In November 2021, the SEC issued a Risk Alert related to practices by advisors who provide their clients with investments through automated digital offerings – roboadvisors. The SEC found widespread deficiencies in advisors’ discharge of their fiduciary duties that harmed clients in terms of the cost and quality of the investment solutions they received.
In November 2021, the SEC issued another Risk Alert in which it noted a large number of fiduciary failures by advisors related to fees and expenses imposed on their clients. Again, the SEC is focused on breaches of fiduciary duty that cost clients money.
In July 2021, the SEC issued a Risk Alert regarding fiduciary failures in advisors’ use of wrap fee programs. The SEC raised issues related to fees and expenses that cost clients money and conflicts of interest that harm clients financially and in terms of investment quality.
In June 2020, the SEC issued a Risk Alert related to compliance failures they found in the examination of private funds and hedge funds run by advisors. Again, they noted a range of fiduciary failures and conflicts of interest that harmed clients financially.
The pattern and the message are clear. Advisors have a fiduciary responsibility in selecting investments for their clients. They must determine that the investments they recommend are reasonably priced and of good quality. They must perform adequate due diligence on an ongoing basis, document their process, and avoid conflicts of interest.
What to do about it
There are many TAMP alternatives. They differ dramatically in cost, performance, experience of investment team, quality of investment process, and the level of support they offer to advisors and their clients.
To avoid trouble with the regulators and to properly discharge their fiduciary duty to clients, advisors must sort through these alternatives with their clients’ best interests in mind. Unfortunately, there are no truly objective, comprehensive data services available to help with this process as there are for mutual funds, ETFs, and separate account managers.

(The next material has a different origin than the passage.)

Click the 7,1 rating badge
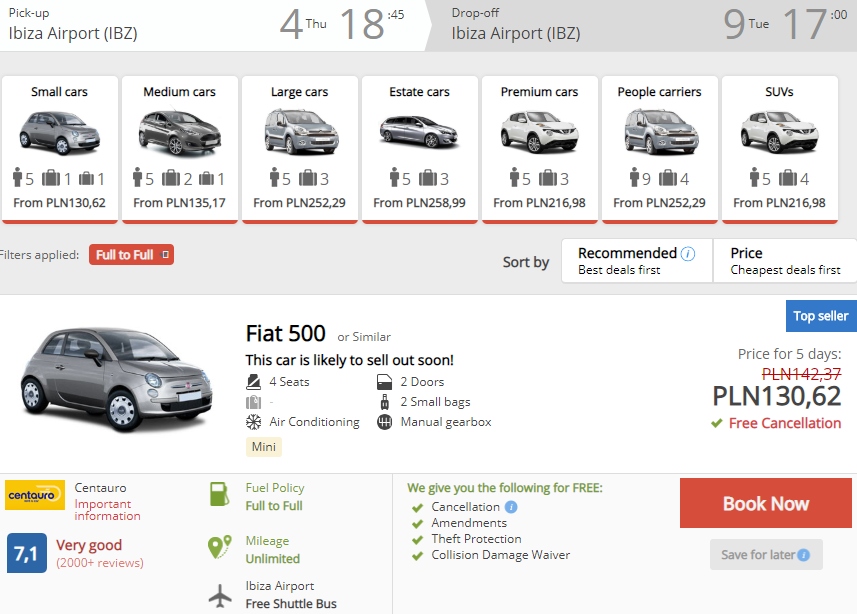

The fact that a TAMP has lots of assets or has been around a long time does not justify selecting it to manage your clients’ assets. You wouldn’t satisfy your fiduciary duty to your clients by selecting a mutual fund because it is big or old; the same is true in the TAMP space.
Watch out for TAMPs that try to buy your business by offering you services at your clients’ expense. A number of high-fee TAMPs have started offering services to advisors that do not directly benefit the advisors’ clients. Watch out. It means you are using client assets to buy services for yourself or your firm. This practice won’t pass fiduciary muster.
The regulatory spotlight will soon shine on the practices around TAMP selection. Get ready before you feel the heat.